EXERCISE AIM:
Your answer should consist of the lines below that hold the word "Given".

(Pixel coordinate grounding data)
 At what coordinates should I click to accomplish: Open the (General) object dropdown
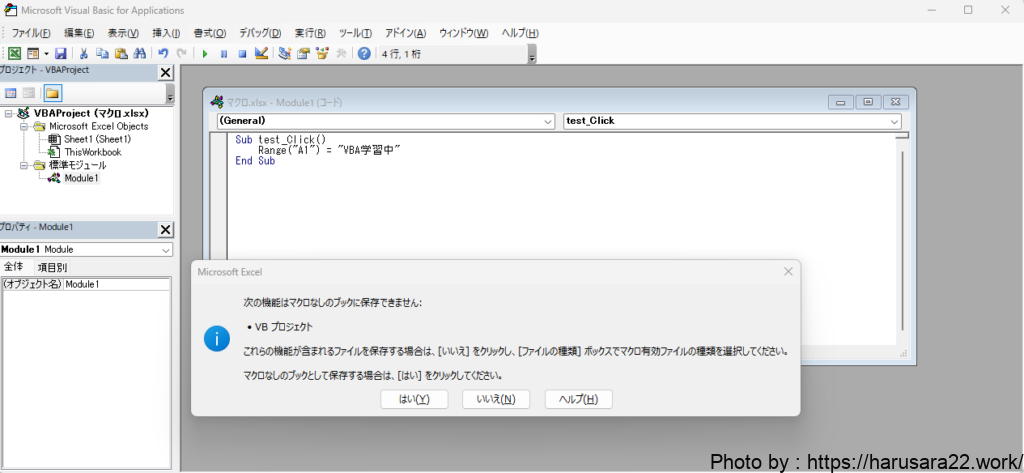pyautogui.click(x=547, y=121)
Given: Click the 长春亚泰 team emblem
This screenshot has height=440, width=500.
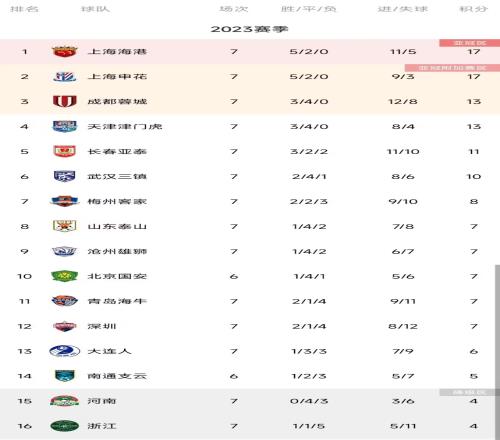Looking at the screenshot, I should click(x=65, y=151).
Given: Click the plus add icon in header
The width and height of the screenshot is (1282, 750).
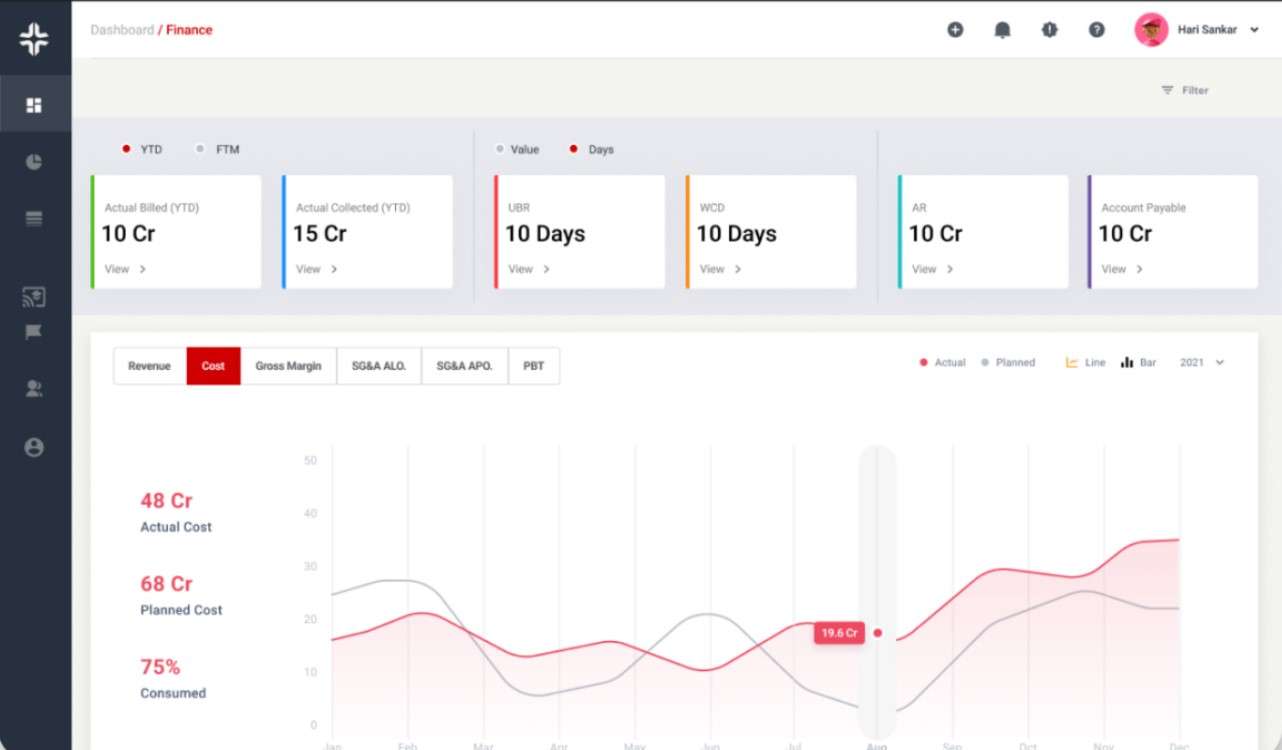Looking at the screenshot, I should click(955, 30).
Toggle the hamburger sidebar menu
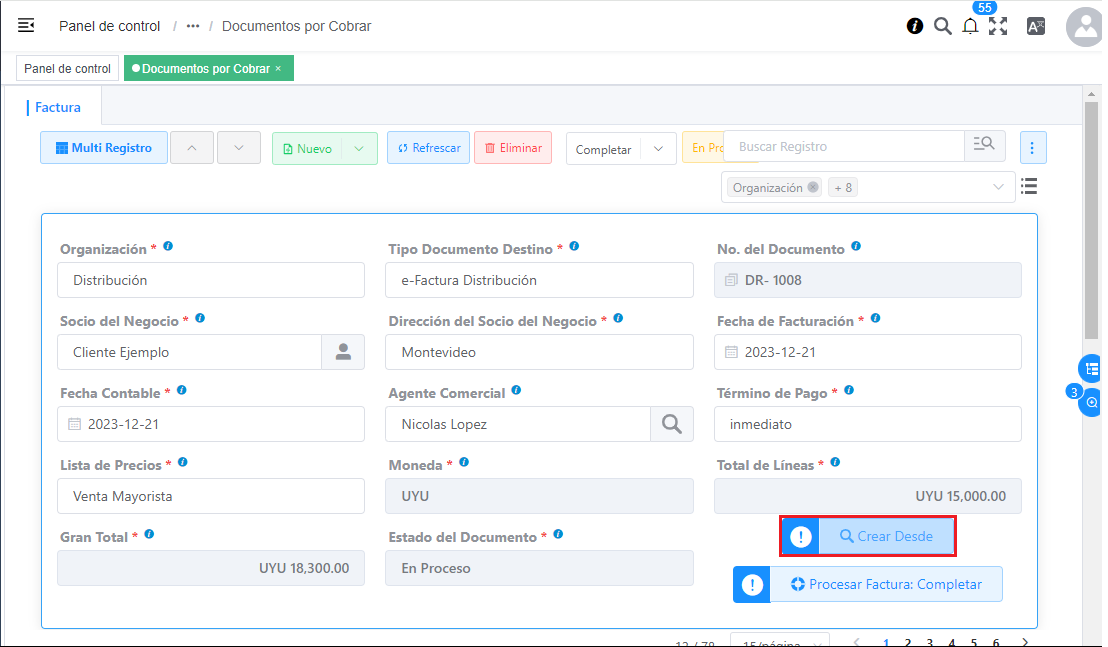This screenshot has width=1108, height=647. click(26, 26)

FINAL ANSWER:
Given: Click the 长春亚泰 team emblem
Given: Click the plus add icon in header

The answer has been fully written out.